▶ Listed records

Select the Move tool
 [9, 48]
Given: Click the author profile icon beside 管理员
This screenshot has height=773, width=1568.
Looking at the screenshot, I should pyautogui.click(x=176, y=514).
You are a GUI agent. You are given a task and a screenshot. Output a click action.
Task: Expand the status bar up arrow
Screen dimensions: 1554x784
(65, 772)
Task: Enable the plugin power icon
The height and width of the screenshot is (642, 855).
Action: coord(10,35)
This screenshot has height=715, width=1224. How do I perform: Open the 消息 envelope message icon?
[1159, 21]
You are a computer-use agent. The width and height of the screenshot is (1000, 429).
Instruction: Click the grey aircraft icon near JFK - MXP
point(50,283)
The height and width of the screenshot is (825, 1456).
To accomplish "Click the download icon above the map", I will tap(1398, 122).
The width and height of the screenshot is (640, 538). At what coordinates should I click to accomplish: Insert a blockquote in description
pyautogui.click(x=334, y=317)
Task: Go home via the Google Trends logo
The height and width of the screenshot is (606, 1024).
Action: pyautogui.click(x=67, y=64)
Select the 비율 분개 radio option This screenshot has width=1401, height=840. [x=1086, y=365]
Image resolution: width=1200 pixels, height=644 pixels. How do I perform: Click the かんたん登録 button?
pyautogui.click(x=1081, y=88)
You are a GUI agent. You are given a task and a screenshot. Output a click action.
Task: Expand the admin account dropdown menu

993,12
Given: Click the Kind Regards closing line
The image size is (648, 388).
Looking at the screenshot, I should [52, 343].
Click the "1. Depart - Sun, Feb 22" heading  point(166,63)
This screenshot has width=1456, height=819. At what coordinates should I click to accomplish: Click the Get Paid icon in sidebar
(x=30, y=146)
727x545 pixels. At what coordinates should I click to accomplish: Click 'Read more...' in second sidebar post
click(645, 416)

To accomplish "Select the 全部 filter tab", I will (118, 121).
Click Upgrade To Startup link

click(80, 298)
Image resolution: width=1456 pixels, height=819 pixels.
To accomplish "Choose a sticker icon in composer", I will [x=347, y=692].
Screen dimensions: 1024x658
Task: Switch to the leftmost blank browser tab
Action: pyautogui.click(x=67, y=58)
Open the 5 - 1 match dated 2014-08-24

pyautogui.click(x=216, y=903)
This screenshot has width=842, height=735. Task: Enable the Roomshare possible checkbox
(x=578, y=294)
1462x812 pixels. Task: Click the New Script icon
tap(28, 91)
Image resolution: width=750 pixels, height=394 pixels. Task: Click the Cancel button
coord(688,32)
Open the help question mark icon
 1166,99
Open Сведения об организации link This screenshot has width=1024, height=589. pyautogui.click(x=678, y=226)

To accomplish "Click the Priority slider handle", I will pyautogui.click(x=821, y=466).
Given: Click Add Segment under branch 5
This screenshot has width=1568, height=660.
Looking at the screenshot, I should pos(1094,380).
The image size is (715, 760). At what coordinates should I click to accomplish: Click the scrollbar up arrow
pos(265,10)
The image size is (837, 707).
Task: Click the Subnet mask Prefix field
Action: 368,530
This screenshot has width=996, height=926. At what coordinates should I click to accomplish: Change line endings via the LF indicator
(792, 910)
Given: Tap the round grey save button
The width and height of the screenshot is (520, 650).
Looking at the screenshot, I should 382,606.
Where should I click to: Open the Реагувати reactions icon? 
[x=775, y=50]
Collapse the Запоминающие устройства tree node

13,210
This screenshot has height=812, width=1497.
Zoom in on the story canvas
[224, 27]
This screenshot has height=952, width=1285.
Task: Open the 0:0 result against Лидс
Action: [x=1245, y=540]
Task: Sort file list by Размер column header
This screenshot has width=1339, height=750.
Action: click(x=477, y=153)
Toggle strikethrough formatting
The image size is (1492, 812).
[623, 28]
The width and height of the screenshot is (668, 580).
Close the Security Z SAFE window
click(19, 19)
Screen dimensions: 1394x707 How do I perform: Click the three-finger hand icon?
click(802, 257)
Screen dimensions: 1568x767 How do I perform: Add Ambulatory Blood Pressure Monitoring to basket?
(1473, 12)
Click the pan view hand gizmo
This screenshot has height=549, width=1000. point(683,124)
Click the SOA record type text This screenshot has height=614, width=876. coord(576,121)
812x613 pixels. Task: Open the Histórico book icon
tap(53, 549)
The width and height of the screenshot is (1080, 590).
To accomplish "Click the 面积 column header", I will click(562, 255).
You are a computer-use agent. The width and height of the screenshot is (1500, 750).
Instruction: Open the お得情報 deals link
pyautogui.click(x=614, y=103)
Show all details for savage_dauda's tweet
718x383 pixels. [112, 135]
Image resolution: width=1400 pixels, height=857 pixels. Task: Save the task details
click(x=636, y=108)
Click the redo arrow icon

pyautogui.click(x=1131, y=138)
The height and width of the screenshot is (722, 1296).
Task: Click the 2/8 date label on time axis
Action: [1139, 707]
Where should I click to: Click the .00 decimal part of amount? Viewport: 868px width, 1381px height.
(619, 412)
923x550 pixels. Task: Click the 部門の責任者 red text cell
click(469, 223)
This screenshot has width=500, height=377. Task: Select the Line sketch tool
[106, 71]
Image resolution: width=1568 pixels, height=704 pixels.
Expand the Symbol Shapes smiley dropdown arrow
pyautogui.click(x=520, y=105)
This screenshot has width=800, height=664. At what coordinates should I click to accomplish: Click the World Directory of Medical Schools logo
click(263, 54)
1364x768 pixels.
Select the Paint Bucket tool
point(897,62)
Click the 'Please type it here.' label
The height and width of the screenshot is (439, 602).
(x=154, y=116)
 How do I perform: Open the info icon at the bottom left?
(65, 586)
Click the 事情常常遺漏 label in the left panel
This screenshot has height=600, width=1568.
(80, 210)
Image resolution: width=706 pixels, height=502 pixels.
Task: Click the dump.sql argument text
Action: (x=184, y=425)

▶ Exercise
Print all of the records above again, line for line, without changing anything.

▶ Result
Select the Move tool
 [9, 48]
Given: Click the author profile icon beside 管理员
This screenshot has height=773, width=1568.
Looking at the screenshot, I should pyautogui.click(x=176, y=514).
You are a GUI agent. You are given a task and a screenshot. Output a click action.
Task: Expand the status bar up arrow
Screen dimensions: 1554x784
(65, 772)
Task: Enable the plugin power icon
The height and width of the screenshot is (642, 855).
Action: coord(10,35)
This screenshot has height=715, width=1224. How do I perform: Open the 消息 envelope message icon?
[1159, 21]
You are a computer-use agent. The width and height of the screenshot is (1000, 429).
Instruction: Click the grey aircraft icon near JFK - MXP
point(50,283)
The height and width of the screenshot is (825, 1456).
To accomplish "Click the download icon above the map", I will tap(1398, 122).
The width and height of the screenshot is (640, 538). At what coordinates should I click to accomplish: Insert a blockquote in description
pyautogui.click(x=334, y=317)
Task: Go home via the Google Trends logo
The height and width of the screenshot is (606, 1024).
Action: pyautogui.click(x=67, y=64)
Select the 비율 분개 radio option This screenshot has width=1401, height=840. [x=1086, y=365]
Image resolution: width=1200 pixels, height=644 pixels. How do I perform: Click the かんたん登録 button?
pyautogui.click(x=1081, y=88)
You are a GUI agent. You are given a task and a screenshot. Output a click action.
Task: Expand the admin account dropdown menu

993,12
Given: Click the Kind Regards closing line
The image size is (648, 388).
Looking at the screenshot, I should [52, 343].
Click the "1. Depart - Sun, Feb 22" heading  point(166,63)
This screenshot has width=1456, height=819. At what coordinates should I click to accomplish: Click the Get Paid icon in sidebar
(x=30, y=146)
727x545 pixels. At what coordinates should I click to accomplish: Click 'Read more...' in second sidebar post
click(645, 416)

To accomplish "Select the 全部 filter tab", I will (118, 121).
Click Upgrade To Startup link

click(80, 298)
Image resolution: width=1456 pixels, height=819 pixels.
To accomplish "Choose a sticker icon in composer", I will [x=347, y=692].
Screen dimensions: 1024x658
Task: Switch to the leftmost blank browser tab
Action: pyautogui.click(x=67, y=58)
Open the 5 - 1 match dated 2014-08-24

pyautogui.click(x=216, y=903)
This screenshot has width=842, height=735. Task: Enable the Roomshare possible checkbox
(x=578, y=294)
1462x812 pixels. Task: Click the New Script icon
tap(28, 91)
Image resolution: width=750 pixels, height=394 pixels. Task: Click the Cancel button
coord(688,32)
Open the help question mark icon
 1166,99
Open Сведения об организации link This screenshot has width=1024, height=589. pyautogui.click(x=678, y=226)

To accomplish "Click the Priority slider handle", I will pyautogui.click(x=821, y=466).
Given: Click Add Segment under branch 5
This screenshot has width=1568, height=660.
Looking at the screenshot, I should pos(1094,380).
The image size is (715, 760). At what coordinates should I click to accomplish: Click the scrollbar up arrow
pos(265,10)
The image size is (837, 707).
Task: Click the Subnet mask Prefix field
Action: 368,530
This screenshot has width=996, height=926. At what coordinates should I click to accomplish: Change line endings via the LF indicator
(792, 910)
Given: Tap the round grey save button
The width and height of the screenshot is (520, 650).
Looking at the screenshot, I should 382,606.
Where should I click to: Open the Реагувати reactions icon? 
[x=775, y=50]
Collapse the Запоминающие устройства tree node

13,210
This screenshot has height=812, width=1497.
Zoom in on the story canvas
[224, 27]
This screenshot has height=952, width=1285.
Task: Open the 0:0 result against Лидс
Action: [x=1245, y=540]
Task: Sort file list by Размер column header
This screenshot has width=1339, height=750.
Action: click(x=477, y=153)
Toggle strikethrough formatting
The image size is (1492, 812).
[623, 28]
The width and height of the screenshot is (668, 580).
Close the Security Z SAFE window
click(19, 19)
Screen dimensions: 1394x707 How do I perform: Click the three-finger hand icon?
click(802, 257)
Screen dimensions: 1568x767 How do I perform: Add Ambulatory Blood Pressure Monitoring to basket?
(1473, 12)
Click the pan view hand gizmo
This screenshot has height=549, width=1000. point(683,124)
Click the SOA record type text This screenshot has height=614, width=876. coord(576,121)
812x613 pixels. Task: Open the Histórico book icon
tap(53, 549)
The width and height of the screenshot is (1080, 590).
To accomplish "Click the 面积 column header", I will click(562, 255).
You are a computer-use agent. The width and height of the screenshot is (1500, 750).
Instruction: Open the お得情報 deals link
pyautogui.click(x=614, y=103)
Show all details for savage_dauda's tweet
718x383 pixels. [112, 135]
Image resolution: width=1400 pixels, height=857 pixels. Task: Save the task details
click(x=636, y=108)
Click the redo arrow icon

pyautogui.click(x=1131, y=138)
The height and width of the screenshot is (722, 1296).
Task: Click the 2/8 date label on time axis
Action: [1139, 707]
Where should I click to: Click the .00 decimal part of amount? Viewport: 868px width, 1381px height.
(619, 412)
923x550 pixels. Task: Click the 部門の責任者 red text cell
click(469, 223)
This screenshot has width=500, height=377. Task: Select the Line sketch tool
[106, 71]
Image resolution: width=1568 pixels, height=704 pixels.
Expand the Symbol Shapes smiley dropdown arrow
pyautogui.click(x=520, y=105)
This screenshot has width=800, height=664. At what coordinates should I click to accomplish: Click the World Directory of Medical Schools logo
click(263, 54)
1364x768 pixels.
Select the Paint Bucket tool
point(897,62)
Click the 'Please type it here.' label
The height and width of the screenshot is (439, 602).
(x=154, y=116)
 How do I perform: Open the info icon at the bottom left?
(65, 586)
Click the 事情常常遺漏 label in the left panel
This screenshot has height=600, width=1568.
(80, 210)
Image resolution: width=706 pixels, height=502 pixels.
Task: Click the dump.sql argument text
Action: (x=184, y=425)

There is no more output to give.